At least in the short term, “the biggest beneficiary in political terms is Vox”, which burst onto the political scene less than a decade ago, said Paloma Román, a political science expert at Madrid’s Complutense University.
PP leader Pablo Casado, who just a week ago appeared to be safe in his role, is now counting his final hours as opposition leader after raising explosive corruption allegations about the party’s most popular politician, Madrid’s regional leader Isabel Diaz Ayuso.
But it was a gamble he lost very publicly, and will have to step down at an extraordinary party congress whose date will be set on Tuesday during a meeting of the PP’s steering committee.
At the congress, party members will chose a new leader, which is likely to be Alberto Nuñez Feijóo, a 60-year-old moderate and party stalwart who currently heads the northwestern Galicia region.
“He’s a candidate who has managed to keep Vox in check in Galicia and the leading advocate of the centrist ideology that has allowed the PP to rule Spain,” said Barrio.
Lluis Orriols, a political scientist at Madrid’s Carlos III University, said there were two factors in the current political crisis that could strengthen Vox.
Firstly, he said, surveys suggested “a large number of defections” from the PP are not people who are “likely to abstain or be undecided (in the next general election), but are turning to Vox”.
And the struggle for dominance of the Spanish right is still unresolved.
“Vox is not being restrained, unlike on the left where we see the Socialist party in control of the space which runs from the centre to the extreme left,” he said.
“In the electoral ambit of the conservative voter, Vox is clearly very competitive.”
The popularity of Vox was on show during this month’s regional election in Castilla y León, where the party won 13 seats, up from just one in the previous vote, shattering the PP’s hopes of winning an absolute majority.
The PP has time on its side
But the game is not yet over for the PP.
Despite concerns Sanchez would call early elections to make the most of his rival’s weakness, he ruled out any such move on Wednesday.
“We’re not going to bring forward the general election” on the basis of the PP’s “vulnerability”, he said.
“The rise of extreme parties reduces the incentive for early elections,” wrote Anna-Carina Hamker and Mujtaba Rahman, analysts with the Eurasia Group, in a note on the crisis.
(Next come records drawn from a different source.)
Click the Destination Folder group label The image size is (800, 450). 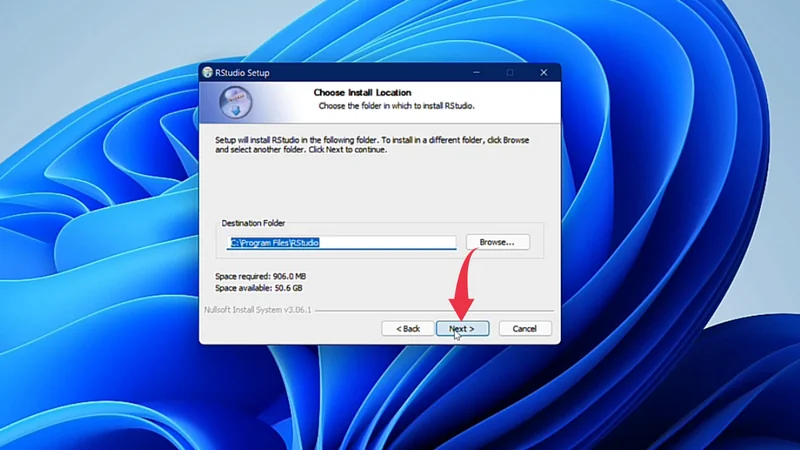pyautogui.click(x=253, y=223)
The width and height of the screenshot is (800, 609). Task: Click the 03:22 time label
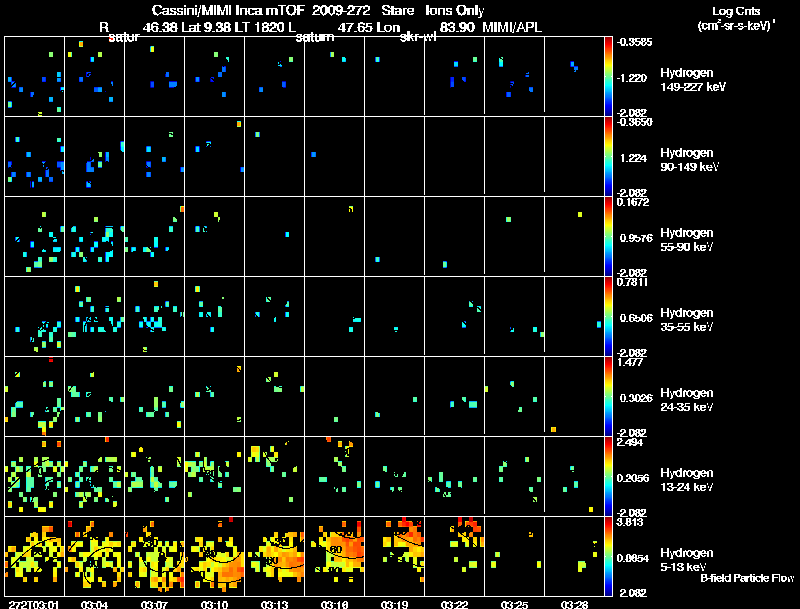pyautogui.click(x=454, y=604)
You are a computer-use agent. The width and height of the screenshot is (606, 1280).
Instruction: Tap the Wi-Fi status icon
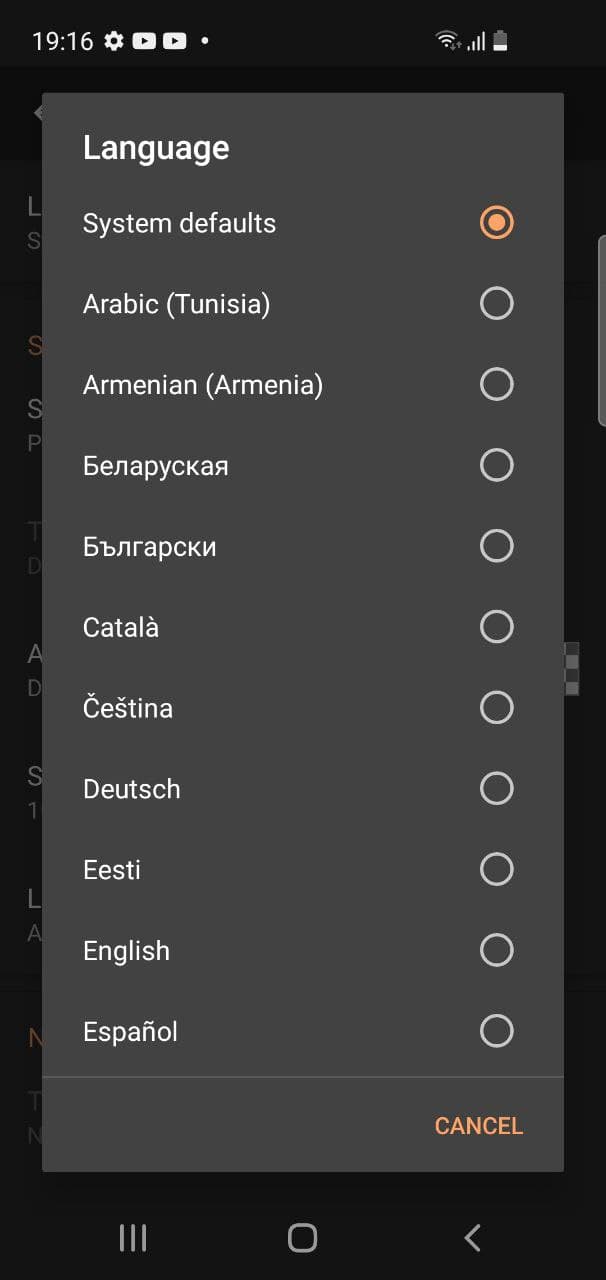coord(447,41)
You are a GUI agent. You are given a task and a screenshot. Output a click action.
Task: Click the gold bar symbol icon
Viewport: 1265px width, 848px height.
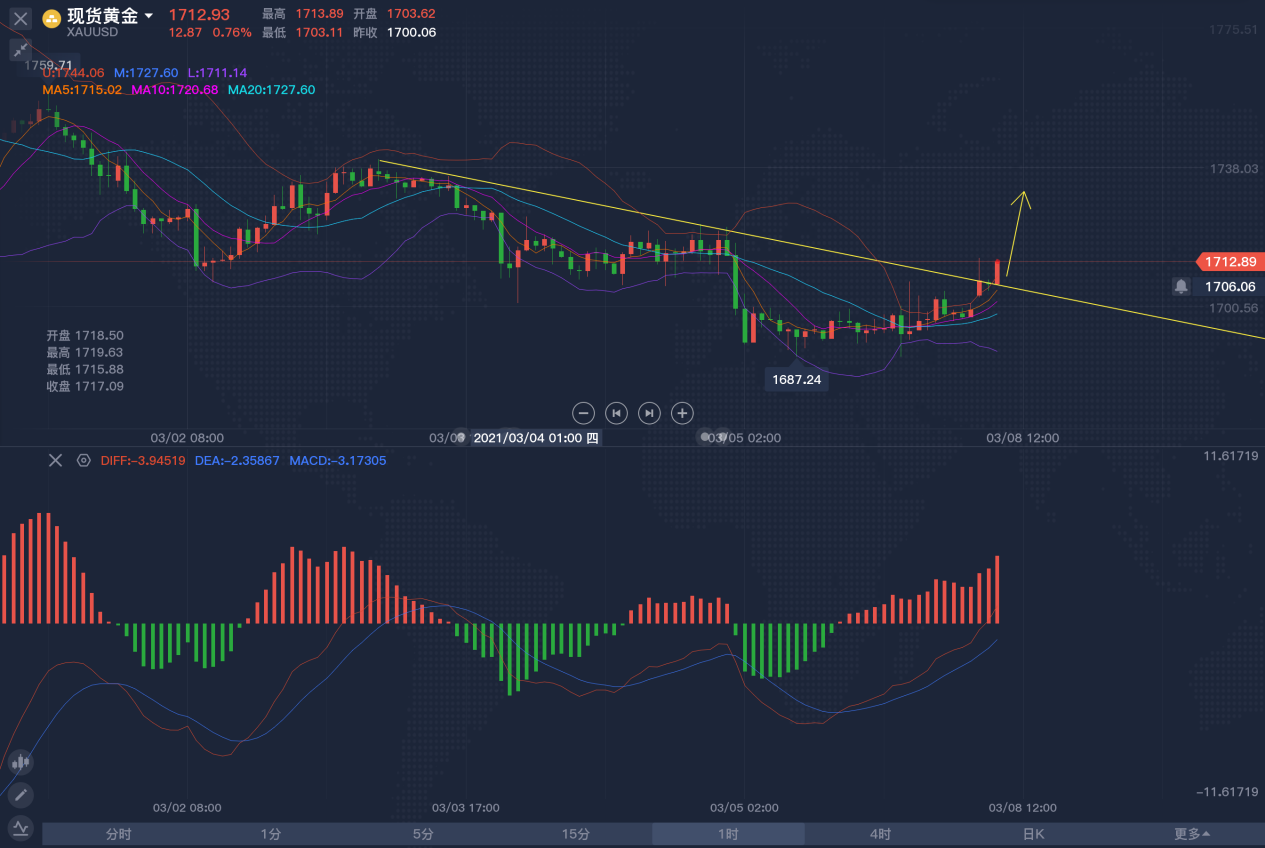[51, 18]
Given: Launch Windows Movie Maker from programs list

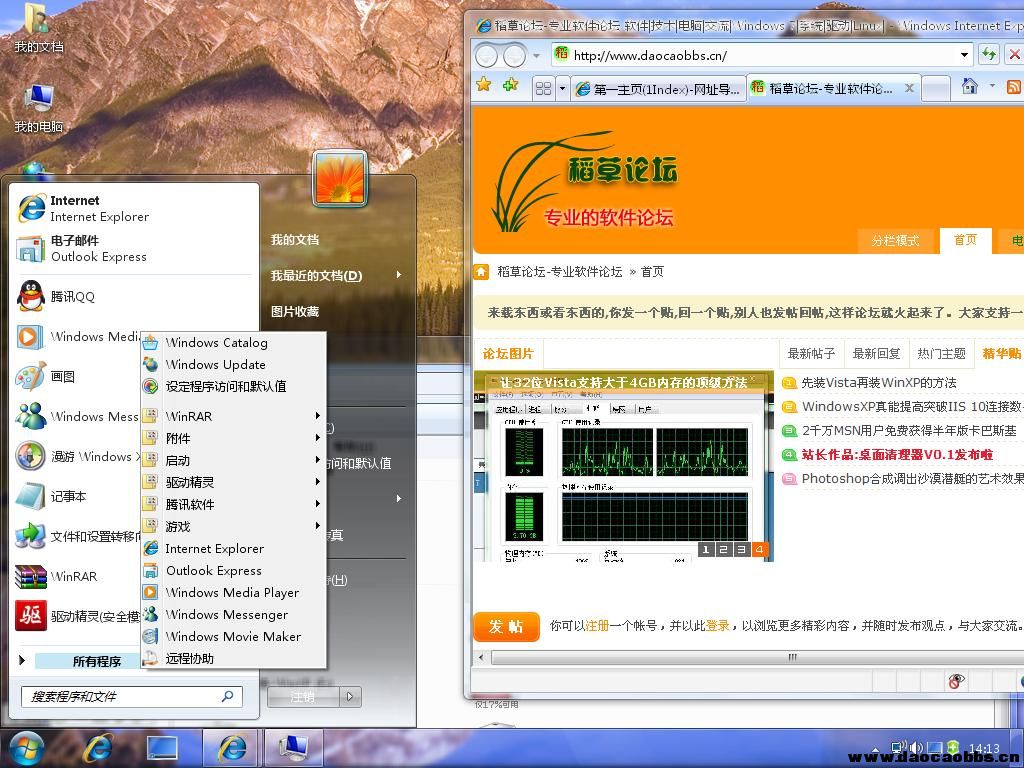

With the next election to be held no later than early 2024, analysts said the PP had time to get its house in order — and could even emerge strengthened.
“I imagine it will fight back, it’s not going to waste the political capital it has built up over such a long period of time, being the governing party that it is,” said Roman.
“Casado’s leadership degenerated a lot and most PP voters had little or no confidence in him,” said Orriols.
However, any new leader will have to restrain the “internal pressures” that have torn the party apart and resolve the battle “between the traditional, mainstream conservatives and the free agents who tend to sympathise with the populist far-right”.